All glory and honour, thanks and praise
be given to you at all times and in all places,
Lord, holy Father, true and living God,
through Jesus Christ our Lord.
For he is your eternal Word
through whom you have created all things
from the beginning
and formed us in your own image.
In him the day of our deliverance has dawned.
We rejoice that through him you make all things new
and we look for his coming in power and majesty to judge the world.
In your great love you gave him
to become human for us and with us and to share our common life.
For these and all your mercies, we praise you:
Blessed be God for ever!
An opening canticle may be sung.
My God, my God, why have you forsaken me?*
and are so far from my cry
and from the words of my distress?
O my God, I cry in the daytime,
but you do not answer;*
by night as well, but I find no rest.
Yet you are the Holy One,*
enthroned upon the praises of Israel.
Our forebears put their trust in you;*
they trusted and you delivered them.
They cried out to you and were delivered;*
they trusted in you and were not put to shame.

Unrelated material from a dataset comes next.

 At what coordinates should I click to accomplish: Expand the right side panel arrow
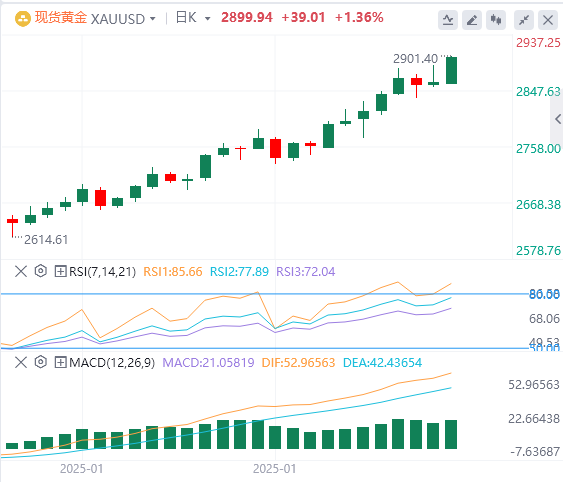pos(557,119)
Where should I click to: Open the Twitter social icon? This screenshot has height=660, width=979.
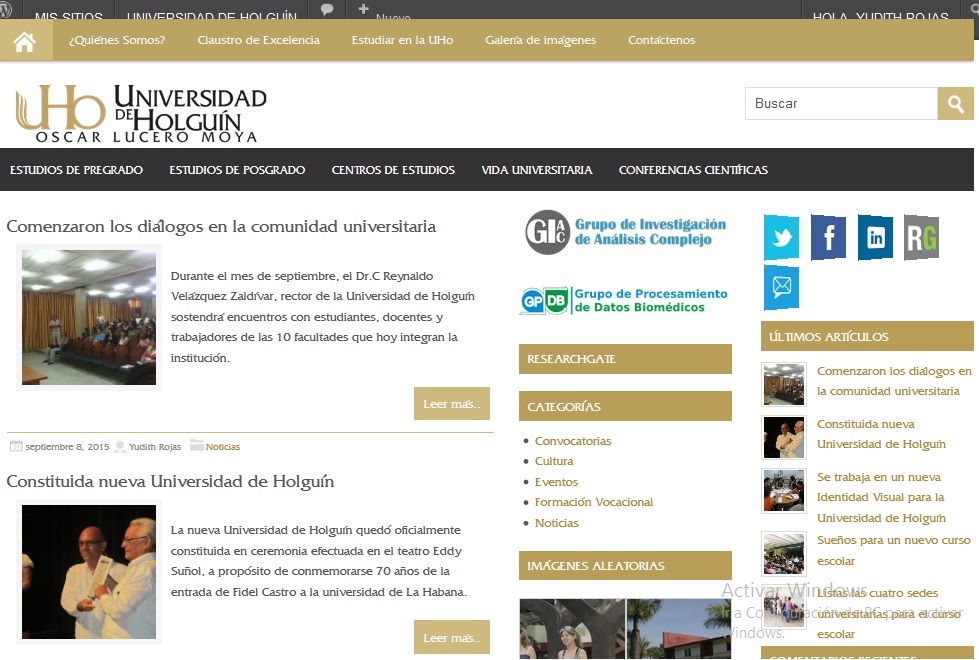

But as for me, I am a worm and no man,*
scorned by all and despised by the people.
All who see me laugh me to scorn;*
they curl their lips and wag their heads, saying,
'He trusted in the Lord; let him deliver him;*
let him rescue him, if he delights in him.'
Yet you are he who took me out of the womb,*
and kept me safe upon my mother's breast.
I have been entrusted to you ever since I was born;*
you were my God
when I was still in my mother's womb.
Be not far from me, for trouble is near,*
and there is none to help.
Many young bulls encircle me;*
strong bulls of Bashan surround me.
They open wide their jaws at me,*
like a ravening and a roaring lion.
I am poured out like water;
all my bones are out of joint;*
my heart within my breast is melting wax.
My mouth is dried out like a potsherd;
my tongue sticks to the roof of my mouth;*
and you have laid me in the dust of the grave.
Packs of dogs close me in,
and gangs of evildoers circle around me;*
they pierce my hands and my feet;
I can count all my bones.
They stare and gloat over me;*
they divide my garments among them;
they cast lots for my clothing.
Be not far away, O Lord;*
you are my strength; hasten to help me.
Save me from the sword,*
my life from the power of the dog.
Save me from the lion's mouth,*
my wretched body from the horns of wild bulls.
I will declare your name to my people;*
in the midst of the congregation I will praise you.
Praise the Lord, you that fear him;*
stand in awe of him, O offspring of Israel;
all you of Jacob's line, give glory.
For he does not despise nor abhor
the poor in their poverty;
neither does he hide his face from them;*
but when they cry to him he hears them.
My praise is of him in the great assembly;*
I will perform my vows
in the presence of those who worship him.
The poor shall eat and be satisfied,
and those who seek the Lord shall praise him:*
'May your heart live for ever!'
All the ends of the earth
shall remember and turn to the Lord,*
and all the families of the nations
shall bow before him.
For kingship belongs to the Lord;*
he rules over the nations.
To him alone all who sleep in the earth
bow down in worship;*
all who go down to the dust fall before him.
My soul shall live for him;
my descendants shall serve him;*
they shall be known as the Lord's for ever.
They shall come and make known to a people yet unborn*
the saving deeds that he has done.
The Lord is my shepherd;*
I shall not be in want.
He makes me lie down in green pastures*
and leads me beside still waters.
He revives my soul*
and guides me along right pathways for his name's sake.
Though I walk through the valley of the shadow of death,
I shall fear no evil;*
for you are with me;
your rod and your staff, they comfort me.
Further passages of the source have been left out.